* Required work: Could you return every record below exactly as it is written?
START Stored data
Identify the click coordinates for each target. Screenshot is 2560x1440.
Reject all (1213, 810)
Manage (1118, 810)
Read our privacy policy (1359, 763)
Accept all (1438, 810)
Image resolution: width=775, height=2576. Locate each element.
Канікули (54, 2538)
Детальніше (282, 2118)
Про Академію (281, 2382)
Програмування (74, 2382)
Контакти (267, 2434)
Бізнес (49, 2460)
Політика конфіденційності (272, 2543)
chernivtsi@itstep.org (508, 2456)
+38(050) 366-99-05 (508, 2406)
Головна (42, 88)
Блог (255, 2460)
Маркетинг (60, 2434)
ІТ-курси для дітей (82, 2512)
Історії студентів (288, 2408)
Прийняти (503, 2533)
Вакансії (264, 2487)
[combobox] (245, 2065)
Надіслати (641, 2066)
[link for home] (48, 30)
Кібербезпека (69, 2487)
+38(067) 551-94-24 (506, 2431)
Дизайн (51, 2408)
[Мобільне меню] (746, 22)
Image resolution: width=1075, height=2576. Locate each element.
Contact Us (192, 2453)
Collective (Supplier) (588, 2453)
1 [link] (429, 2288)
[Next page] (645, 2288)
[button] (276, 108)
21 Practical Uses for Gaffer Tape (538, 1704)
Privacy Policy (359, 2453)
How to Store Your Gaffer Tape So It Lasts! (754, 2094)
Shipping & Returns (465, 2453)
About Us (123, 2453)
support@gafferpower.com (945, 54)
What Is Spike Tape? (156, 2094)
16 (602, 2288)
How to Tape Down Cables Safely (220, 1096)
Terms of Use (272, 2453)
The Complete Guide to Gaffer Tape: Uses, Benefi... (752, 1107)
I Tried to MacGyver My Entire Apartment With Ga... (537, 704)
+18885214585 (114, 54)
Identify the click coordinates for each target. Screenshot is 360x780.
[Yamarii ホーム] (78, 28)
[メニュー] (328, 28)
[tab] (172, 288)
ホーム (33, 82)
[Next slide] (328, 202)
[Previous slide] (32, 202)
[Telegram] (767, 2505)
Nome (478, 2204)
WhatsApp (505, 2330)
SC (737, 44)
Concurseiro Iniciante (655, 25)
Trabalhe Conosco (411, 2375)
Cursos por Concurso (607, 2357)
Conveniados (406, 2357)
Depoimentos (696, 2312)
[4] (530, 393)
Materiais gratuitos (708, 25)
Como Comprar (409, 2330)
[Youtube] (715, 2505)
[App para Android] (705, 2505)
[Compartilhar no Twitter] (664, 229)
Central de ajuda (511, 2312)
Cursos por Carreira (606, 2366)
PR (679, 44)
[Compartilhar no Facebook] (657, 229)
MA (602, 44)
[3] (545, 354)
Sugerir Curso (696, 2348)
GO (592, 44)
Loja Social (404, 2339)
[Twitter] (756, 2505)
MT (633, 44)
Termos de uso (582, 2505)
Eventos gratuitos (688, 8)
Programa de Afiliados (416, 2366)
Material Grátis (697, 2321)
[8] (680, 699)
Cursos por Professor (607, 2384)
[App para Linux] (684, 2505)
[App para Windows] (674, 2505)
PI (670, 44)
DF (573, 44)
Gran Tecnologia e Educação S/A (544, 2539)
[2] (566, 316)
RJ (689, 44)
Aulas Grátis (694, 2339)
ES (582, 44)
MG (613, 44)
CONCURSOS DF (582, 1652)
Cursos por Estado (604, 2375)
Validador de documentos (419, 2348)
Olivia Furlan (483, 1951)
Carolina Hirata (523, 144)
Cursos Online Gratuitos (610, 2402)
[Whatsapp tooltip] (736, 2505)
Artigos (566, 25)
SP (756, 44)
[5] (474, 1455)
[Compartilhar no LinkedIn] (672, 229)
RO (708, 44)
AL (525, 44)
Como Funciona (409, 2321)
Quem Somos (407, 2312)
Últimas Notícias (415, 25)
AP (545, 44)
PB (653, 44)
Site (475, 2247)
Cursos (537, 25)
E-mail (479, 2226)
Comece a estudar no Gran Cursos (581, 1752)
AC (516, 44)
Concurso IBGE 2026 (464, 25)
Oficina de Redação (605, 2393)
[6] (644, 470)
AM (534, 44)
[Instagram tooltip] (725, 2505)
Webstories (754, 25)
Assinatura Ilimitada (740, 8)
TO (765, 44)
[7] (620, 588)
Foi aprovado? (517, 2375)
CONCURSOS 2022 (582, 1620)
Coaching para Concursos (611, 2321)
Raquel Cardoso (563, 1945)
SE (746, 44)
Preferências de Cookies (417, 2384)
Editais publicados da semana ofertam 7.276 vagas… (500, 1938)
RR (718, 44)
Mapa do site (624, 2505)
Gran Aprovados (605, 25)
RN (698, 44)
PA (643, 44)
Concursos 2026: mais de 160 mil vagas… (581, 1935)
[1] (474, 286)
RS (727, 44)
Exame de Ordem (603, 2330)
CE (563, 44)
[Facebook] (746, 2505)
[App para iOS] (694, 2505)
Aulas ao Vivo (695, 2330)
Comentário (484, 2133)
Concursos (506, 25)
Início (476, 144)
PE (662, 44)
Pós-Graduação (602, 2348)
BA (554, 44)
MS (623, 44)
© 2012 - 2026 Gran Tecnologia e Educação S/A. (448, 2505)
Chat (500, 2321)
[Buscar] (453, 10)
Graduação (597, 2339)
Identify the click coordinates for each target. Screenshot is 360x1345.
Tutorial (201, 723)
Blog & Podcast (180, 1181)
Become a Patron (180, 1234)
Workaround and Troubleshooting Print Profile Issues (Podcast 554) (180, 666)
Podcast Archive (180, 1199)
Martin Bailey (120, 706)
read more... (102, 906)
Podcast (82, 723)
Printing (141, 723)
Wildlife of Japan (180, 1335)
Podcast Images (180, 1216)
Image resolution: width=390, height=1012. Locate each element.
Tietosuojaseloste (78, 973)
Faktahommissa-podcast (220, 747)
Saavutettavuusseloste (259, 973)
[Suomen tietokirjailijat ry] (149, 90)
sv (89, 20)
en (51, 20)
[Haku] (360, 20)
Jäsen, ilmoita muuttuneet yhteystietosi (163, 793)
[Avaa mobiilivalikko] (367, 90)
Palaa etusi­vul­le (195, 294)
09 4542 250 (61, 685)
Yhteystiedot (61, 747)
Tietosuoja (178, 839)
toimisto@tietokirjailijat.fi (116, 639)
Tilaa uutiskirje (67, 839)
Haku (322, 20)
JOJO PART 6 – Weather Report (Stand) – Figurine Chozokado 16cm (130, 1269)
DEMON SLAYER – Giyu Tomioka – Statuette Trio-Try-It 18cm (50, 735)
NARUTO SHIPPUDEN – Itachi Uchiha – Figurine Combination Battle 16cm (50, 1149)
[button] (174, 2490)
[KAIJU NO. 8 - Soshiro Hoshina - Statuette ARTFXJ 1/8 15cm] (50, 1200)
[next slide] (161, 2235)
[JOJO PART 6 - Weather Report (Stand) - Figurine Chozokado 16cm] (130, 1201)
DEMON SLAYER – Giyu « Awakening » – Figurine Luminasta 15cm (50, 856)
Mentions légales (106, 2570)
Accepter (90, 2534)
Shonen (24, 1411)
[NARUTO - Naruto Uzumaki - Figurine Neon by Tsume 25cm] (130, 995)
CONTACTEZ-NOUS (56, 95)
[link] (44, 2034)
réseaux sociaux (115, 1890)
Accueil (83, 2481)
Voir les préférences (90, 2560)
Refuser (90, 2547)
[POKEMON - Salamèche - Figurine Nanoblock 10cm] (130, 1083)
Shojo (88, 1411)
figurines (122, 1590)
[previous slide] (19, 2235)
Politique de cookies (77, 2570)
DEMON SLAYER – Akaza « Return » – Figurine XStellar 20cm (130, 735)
END Stored data
* Answer space:
Identify the click coordinates for each target. Screenshot is 2560x1440.
Reject all (1213, 810)
Manage (1118, 810)
Read our privacy policy (1359, 763)
Accept all (1438, 810)
Image resolution: width=775, height=2576. Locate each element.
Канікули (54, 2538)
Детальніше (282, 2118)
Про Академію (281, 2382)
Програмування (74, 2382)
Контакти (267, 2434)
Бізнес (49, 2460)
Політика конфіденційності (272, 2543)
chernivtsi@itstep.org (508, 2456)
+38(050) 366-99-05 (508, 2406)
Головна (42, 88)
Блог (255, 2460)
Маркетинг (60, 2434)
ІТ-курси для дітей (82, 2512)
Історії студентів (288, 2408)
Прийняти (503, 2533)
Вакансії (264, 2487)
[combobox] (245, 2065)
Надіслати (641, 2066)
[link for home] (48, 30)
Кібербезпека (69, 2487)
+38(067) 551-94-24 (506, 2431)
Дизайн (51, 2408)
[Мобільне меню] (746, 22)
Image resolution: width=1075, height=2576. Locate each element.
Contact Us (192, 2453)
Collective (Supplier) (588, 2453)
1 [link] (429, 2288)
[Next page] (645, 2288)
[button] (276, 108)
21 Practical Uses for Gaffer Tape (538, 1704)
Privacy Policy (359, 2453)
How to Store Your Gaffer Tape So It Lasts! (754, 2094)
Shipping & Returns (465, 2453)
About Us (123, 2453)
support@gafferpower.com (945, 54)
What Is Spike Tape? (156, 2094)
16 (602, 2288)
How to Tape Down Cables Safely (220, 1096)
Terms of Use (272, 2453)
The Complete Guide to Gaffer Tape: Uses, Benefi... (752, 1107)
I Tried to MacGyver My Entire Apartment With Ga... (537, 704)
+18885214585 (114, 54)
Identify the click coordinates for each target. Screenshot is 360x780.
[Yamarii ホーム] (78, 28)
[メニュー] (328, 28)
[tab] (172, 288)
ホーム (33, 82)
[Next slide] (328, 202)
[Previous slide] (32, 202)
[Telegram] (767, 2505)
Nome (478, 2204)
WhatsApp (505, 2330)
SC (737, 44)
Concurseiro Iniciante (655, 25)
Trabalhe Conosco (411, 2375)
Cursos por Concurso (607, 2357)
Conveniados (406, 2357)
Depoimentos (696, 2312)
[4] (530, 393)
Materiais gratuitos (708, 25)
Como Comprar (409, 2330)
[Youtube] (715, 2505)
[App para Android] (705, 2505)
[Compartilhar no Twitter] (664, 229)
Central de ajuda (511, 2312)
Cursos por Carreira (606, 2366)
PR (679, 44)
[Compartilhar no Facebook] (657, 229)
MA (602, 44)
[3] (545, 354)
Sugerir Curso (696, 2348)
GO (592, 44)
Loja Social (404, 2339)
[Twitter] (756, 2505)
MT (633, 44)
Termos de uso (582, 2505)
Eventos gratuitos (688, 8)
Programa de Afiliados (416, 2366)
Material Grátis (697, 2321)
[8] (680, 699)
Cursos por Professor (607, 2384)
[App para Linux] (684, 2505)
[App para Windows] (674, 2505)
PI (670, 44)
DF (573, 44)
Gran Tecnologia e Educação S/A (544, 2539)
[2] (566, 316)
RJ (689, 44)
Aulas Grátis (694, 2339)
ES (582, 44)
MG (613, 44)
CONCURSOS DF (582, 1652)
Cursos por Estado (604, 2375)
Validador de documentos (419, 2348)
Olivia Furlan (483, 1951)
Carolina Hirata (523, 144)
Cursos Online Gratuitos (610, 2402)
[Whatsapp tooltip] (736, 2505)
Artigos (566, 25)
SP (756, 44)
[5] (474, 1455)
[Compartilhar no LinkedIn] (672, 229)
RO (708, 44)
AL (525, 44)
Como Funciona (409, 2321)
Quem Somos (407, 2312)
Últimas Notícias (415, 25)
AP (545, 44)
PB (653, 44)
Site (475, 2247)
Cursos (537, 25)
E-mail (479, 2226)
Comece a estudar no Gran Cursos (581, 1752)
AC (516, 44)
Concurso IBGE 2026 (464, 25)
Oficina de Redação (605, 2393)
[6] (644, 470)
AM (534, 44)
[Instagram tooltip] (725, 2505)
Webstories (754, 25)
Assinatura Ilimitada (740, 8)
TO (765, 44)
[7] (620, 588)
Foi aprovado? (517, 2375)
CONCURSOS 2022 (582, 1620)
Coaching para Concursos (611, 2321)
Raquel Cardoso (563, 1945)
SE (746, 44)
Preferências de Cookies (417, 2384)
Editais publicados da semana ofertam 7.276 vagas… (500, 1938)
RR (718, 44)
Mapa do site (624, 2505)
Gran Aprovados (605, 25)
RN (698, 44)
PA (643, 44)
Concursos 2026: mais de 160 mil vagas… (581, 1935)
[1] (474, 286)
RS (727, 44)
Exame de Ordem (603, 2330)
CE (563, 44)
[Facebook] (746, 2505)
[App para iOS] (694, 2505)
Aulas ao Vivo (695, 2330)
Comentário (484, 2133)
Concursos (506, 25)
Início (476, 144)
PE (662, 44)
Pós-Graduação (602, 2348)
BA (554, 44)
MS (623, 44)
© 2012 - 2026 Gran Tecnologia e Educação S/A. (448, 2505)
Chat (500, 2321)
[Buscar] (453, 10)
Graduação (597, 2339)
Identify the click coordinates for each target. Screenshot is 360x1345.
Tutorial (201, 723)
Blog & Podcast (180, 1181)
Become a Patron (180, 1234)
Workaround and Troubleshooting Print Profile Issues (Podcast 554) (180, 666)
Podcast Archive (180, 1199)
Martin Bailey (120, 706)
read more... (102, 906)
Podcast (82, 723)
Printing (141, 723)
Wildlife of Japan (180, 1335)
Podcast Images (180, 1216)
Image resolution: width=390, height=1012. Locate each element.
Tietosuojaseloste (78, 973)
Faktahommissa-podcast (220, 747)
Saavutettavuusseloste (259, 973)
[Suomen tietokirjailijat ry] (149, 90)
sv (89, 20)
en (51, 20)
[Haku] (360, 20)
Jäsen, ilmoita muuttuneet yhteystietosi (163, 793)
[Avaa mobiilivalikko] (367, 90)
Palaa etusi­vul­le (195, 294)
09 4542 250 (61, 685)
Yhteystiedot (61, 747)
Tietosuoja (178, 839)
toimisto@tietokirjailijat.fi (116, 639)
Tilaa uutiskirje (67, 839)
Haku (322, 20)
JOJO PART 6 – Weather Report (Stand) – Figurine Chozokado 16cm (130, 1269)
DEMON SLAYER – Giyu Tomioka – Statuette Trio-Try-It 18cm (50, 735)
NARUTO SHIPPUDEN – Itachi Uchiha – Figurine Combination Battle 16cm (50, 1149)
[button] (174, 2490)
[KAIJU NO. 8 - Soshiro Hoshina - Statuette ARTFXJ 1/8 15cm] (50, 1200)
[next slide] (161, 2235)
[JOJO PART 6 - Weather Report (Stand) - Figurine Chozokado 16cm] (130, 1201)
DEMON SLAYER – Giyu « Awakening » – Figurine Luminasta 15cm (50, 856)
Mentions légales (106, 2570)
Accepter (90, 2534)
Shonen (24, 1411)
[NARUTO - Naruto Uzumaki - Figurine Neon by Tsume 25cm] (130, 995)
CONTACTEZ-NOUS (56, 95)
[link] (44, 2034)
réseaux sociaux (115, 1890)
Accueil (83, 2481)
Voir les préférences (90, 2560)
Refuser (90, 2547)
[POKEMON - Salamèche - Figurine Nanoblock 10cm] (130, 1083)
Shojo (88, 1411)
figurines (122, 1590)
[previous slide] (19, 2235)
Politique de cookies (77, 2570)
DEMON SLAYER – Akaza « Return » – Figurine XStellar 20cm (130, 735)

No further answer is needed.